(Records from a pointing dataset)

▬▬▬▬▬▬▬▬▬▬

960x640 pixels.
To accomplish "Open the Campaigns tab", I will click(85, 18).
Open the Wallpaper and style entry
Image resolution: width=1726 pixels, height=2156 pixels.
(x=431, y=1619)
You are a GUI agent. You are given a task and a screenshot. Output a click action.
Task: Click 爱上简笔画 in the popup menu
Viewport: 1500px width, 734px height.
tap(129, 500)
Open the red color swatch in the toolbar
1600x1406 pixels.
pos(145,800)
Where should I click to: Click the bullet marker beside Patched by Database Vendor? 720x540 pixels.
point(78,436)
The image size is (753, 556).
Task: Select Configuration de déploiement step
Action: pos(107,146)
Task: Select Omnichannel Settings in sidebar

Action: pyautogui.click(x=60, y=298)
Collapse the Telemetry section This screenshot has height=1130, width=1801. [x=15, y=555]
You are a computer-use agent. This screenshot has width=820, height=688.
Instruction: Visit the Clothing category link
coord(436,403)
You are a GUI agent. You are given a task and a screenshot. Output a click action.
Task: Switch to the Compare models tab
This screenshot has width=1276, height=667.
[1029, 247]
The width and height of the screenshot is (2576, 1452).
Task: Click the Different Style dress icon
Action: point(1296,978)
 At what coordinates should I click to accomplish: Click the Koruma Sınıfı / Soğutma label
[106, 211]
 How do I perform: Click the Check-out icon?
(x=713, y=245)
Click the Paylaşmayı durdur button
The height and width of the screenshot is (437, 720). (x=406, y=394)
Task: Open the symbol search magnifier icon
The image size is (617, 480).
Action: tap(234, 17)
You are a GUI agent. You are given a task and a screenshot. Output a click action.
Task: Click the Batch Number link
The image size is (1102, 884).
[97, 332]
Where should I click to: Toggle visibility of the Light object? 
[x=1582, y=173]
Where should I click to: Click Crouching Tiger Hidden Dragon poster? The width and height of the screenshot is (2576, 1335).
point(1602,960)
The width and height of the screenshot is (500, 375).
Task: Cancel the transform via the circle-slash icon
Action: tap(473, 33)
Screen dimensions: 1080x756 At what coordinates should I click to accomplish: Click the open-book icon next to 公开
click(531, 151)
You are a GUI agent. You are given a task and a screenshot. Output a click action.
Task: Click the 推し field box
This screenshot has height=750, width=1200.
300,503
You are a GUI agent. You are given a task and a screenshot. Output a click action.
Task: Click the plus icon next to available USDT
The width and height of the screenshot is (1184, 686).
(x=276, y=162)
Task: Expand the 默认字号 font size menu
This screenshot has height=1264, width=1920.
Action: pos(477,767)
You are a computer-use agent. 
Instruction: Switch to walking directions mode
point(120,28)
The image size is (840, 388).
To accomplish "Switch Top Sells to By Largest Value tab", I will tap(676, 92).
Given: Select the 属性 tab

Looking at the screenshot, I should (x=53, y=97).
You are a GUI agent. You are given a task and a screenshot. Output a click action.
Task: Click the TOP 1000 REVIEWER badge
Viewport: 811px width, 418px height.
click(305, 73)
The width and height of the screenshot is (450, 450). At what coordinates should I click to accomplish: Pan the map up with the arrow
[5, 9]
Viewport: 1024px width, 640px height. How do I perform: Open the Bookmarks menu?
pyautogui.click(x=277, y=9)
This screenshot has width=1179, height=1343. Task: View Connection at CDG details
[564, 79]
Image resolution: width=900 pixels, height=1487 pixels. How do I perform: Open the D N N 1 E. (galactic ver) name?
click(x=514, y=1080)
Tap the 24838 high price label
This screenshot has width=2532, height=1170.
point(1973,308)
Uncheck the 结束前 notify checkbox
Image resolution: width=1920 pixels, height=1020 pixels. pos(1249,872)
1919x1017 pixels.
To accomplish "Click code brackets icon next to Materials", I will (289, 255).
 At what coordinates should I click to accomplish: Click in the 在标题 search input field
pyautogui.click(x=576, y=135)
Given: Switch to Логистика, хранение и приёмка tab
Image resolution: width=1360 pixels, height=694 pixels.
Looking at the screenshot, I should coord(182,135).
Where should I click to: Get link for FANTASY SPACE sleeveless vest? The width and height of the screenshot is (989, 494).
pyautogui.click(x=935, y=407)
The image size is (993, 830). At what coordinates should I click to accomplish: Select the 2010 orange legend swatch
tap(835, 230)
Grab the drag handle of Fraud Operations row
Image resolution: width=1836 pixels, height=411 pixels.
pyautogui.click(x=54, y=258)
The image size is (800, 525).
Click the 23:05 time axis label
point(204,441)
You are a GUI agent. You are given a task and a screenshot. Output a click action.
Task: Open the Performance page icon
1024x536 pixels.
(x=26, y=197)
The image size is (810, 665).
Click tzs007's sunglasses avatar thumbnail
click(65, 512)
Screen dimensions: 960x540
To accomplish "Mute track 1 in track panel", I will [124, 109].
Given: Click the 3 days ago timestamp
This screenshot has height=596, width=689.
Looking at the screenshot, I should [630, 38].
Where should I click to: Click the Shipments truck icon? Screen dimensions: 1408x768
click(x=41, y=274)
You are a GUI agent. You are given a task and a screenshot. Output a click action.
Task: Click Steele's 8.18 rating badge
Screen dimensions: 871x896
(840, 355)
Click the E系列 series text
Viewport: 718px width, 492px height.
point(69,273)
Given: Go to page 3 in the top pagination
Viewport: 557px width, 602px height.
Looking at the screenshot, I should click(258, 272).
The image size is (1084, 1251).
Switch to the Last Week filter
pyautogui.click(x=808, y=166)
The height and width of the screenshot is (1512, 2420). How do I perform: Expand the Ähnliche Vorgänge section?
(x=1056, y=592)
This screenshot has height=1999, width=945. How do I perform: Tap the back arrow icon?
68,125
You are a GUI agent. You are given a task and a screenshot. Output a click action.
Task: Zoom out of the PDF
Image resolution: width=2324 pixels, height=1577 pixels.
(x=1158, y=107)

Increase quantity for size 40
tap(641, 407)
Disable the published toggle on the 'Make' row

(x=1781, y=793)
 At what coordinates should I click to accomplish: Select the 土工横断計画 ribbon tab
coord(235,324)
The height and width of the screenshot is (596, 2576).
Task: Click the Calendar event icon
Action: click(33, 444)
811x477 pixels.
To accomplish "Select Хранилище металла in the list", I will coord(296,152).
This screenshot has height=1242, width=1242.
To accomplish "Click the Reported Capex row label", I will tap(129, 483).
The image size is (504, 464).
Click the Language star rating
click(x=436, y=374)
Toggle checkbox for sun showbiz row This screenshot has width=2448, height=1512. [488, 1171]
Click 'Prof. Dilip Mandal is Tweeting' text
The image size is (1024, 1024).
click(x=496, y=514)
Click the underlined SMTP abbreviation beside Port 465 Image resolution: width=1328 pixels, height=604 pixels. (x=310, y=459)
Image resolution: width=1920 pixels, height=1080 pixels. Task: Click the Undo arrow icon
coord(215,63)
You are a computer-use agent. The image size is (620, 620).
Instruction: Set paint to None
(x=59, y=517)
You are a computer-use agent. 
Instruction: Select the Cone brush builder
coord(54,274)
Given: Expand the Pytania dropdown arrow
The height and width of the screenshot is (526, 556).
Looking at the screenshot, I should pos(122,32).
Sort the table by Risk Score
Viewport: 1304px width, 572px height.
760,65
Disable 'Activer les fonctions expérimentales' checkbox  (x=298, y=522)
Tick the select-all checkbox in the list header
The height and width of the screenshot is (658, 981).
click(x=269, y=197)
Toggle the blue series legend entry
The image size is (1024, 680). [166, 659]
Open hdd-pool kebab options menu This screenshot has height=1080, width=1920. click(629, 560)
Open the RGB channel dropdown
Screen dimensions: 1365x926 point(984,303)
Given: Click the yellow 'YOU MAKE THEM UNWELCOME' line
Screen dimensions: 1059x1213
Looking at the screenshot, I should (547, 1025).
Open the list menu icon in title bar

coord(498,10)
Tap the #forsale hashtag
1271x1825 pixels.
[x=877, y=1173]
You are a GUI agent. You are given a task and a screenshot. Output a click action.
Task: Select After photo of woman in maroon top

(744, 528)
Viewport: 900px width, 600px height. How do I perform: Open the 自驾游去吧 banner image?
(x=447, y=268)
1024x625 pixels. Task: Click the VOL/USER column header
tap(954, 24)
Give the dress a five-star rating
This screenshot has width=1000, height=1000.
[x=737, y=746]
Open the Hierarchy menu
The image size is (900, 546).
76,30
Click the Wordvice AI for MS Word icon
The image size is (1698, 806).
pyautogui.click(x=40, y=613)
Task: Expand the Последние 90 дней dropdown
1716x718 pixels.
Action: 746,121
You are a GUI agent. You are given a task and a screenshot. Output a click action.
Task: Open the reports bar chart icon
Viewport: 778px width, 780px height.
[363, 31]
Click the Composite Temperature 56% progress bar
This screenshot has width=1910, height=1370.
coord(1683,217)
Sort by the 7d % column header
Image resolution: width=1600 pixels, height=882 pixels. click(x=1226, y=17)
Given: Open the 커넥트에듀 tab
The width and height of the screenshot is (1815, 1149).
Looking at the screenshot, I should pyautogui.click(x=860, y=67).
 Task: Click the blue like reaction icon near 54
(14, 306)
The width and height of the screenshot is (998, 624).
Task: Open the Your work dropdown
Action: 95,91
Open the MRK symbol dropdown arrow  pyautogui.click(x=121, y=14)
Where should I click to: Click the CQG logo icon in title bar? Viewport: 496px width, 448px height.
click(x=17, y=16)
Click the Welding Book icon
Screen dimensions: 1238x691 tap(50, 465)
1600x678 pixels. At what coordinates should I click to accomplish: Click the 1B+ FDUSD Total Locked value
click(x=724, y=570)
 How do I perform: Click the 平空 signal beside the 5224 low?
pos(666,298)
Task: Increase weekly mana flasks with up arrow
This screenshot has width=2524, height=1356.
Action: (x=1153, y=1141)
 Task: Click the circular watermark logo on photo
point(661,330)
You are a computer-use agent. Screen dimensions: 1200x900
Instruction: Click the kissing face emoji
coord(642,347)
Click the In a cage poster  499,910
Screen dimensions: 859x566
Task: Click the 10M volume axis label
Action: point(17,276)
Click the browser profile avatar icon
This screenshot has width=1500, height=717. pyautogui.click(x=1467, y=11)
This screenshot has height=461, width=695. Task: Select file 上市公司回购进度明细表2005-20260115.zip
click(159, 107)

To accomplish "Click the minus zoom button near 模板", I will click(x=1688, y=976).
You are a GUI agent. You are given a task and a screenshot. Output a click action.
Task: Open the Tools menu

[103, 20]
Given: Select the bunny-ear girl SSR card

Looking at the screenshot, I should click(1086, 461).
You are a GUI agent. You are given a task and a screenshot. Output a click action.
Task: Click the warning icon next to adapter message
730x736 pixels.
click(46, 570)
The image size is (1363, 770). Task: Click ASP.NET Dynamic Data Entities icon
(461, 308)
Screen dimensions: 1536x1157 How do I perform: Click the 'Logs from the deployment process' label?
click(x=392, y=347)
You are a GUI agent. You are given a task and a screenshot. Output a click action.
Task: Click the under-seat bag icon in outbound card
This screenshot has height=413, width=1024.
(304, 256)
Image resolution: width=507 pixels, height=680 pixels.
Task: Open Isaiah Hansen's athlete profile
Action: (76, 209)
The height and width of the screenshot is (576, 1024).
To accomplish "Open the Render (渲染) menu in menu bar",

▬▬▬▬▬▬▬▬▬▬

### Given exercise
Starting with the line that contains "You are a computer-use agent. Screen" and continuing through the end of the data, rewrite those lines, changing "kissing face emoji" to "winking face emoji" and leaving everything else unchanged.

### Written answer
You are a computer-use agent. Screen dimensions: 1200x900
Instruction: Click the winking face emoji
coord(642,347)
Click the In a cage poster  499,910
Screen dimensions: 859x566
Task: Click the 10M volume axis label
Action: point(17,276)
Click the browser profile avatar icon
This screenshot has width=1500, height=717. pyautogui.click(x=1467, y=11)
This screenshot has height=461, width=695. Task: Select file 上市公司回购进度明细表2005-20260115.zip
click(159, 107)

To accomplish "Click the minus zoom button near 模板", I will click(x=1688, y=976).
You are a GUI agent. You are given a task and a screenshot. Output a click action.
Task: Open the Tools menu

[103, 20]
Given: Select the bunny-ear girl SSR card

Looking at the screenshot, I should click(1086, 461).
You are a GUI agent. You are given a task and a screenshot. Output a click action.
Task: Click the warning icon next to adapter message
730x736 pixels.
click(46, 570)
The image size is (1363, 770). Task: Click ASP.NET Dynamic Data Entities icon
(461, 308)
Screen dimensions: 1536x1157 How do I perform: Click the 'Logs from the deployment process' label?
click(x=392, y=347)
You are a GUI agent. You are given a task and a screenshot. Output a click action.
Task: Click the under-seat bag icon in outbound card
This screenshot has height=413, width=1024.
(304, 256)
Image resolution: width=507 pixels, height=680 pixels.
Task: Open Isaiah Hansen's athlete profile
Action: (76, 209)
The height and width of the screenshot is (576, 1024).
To accomplish "Open the Render (渲染) menu in menu bar",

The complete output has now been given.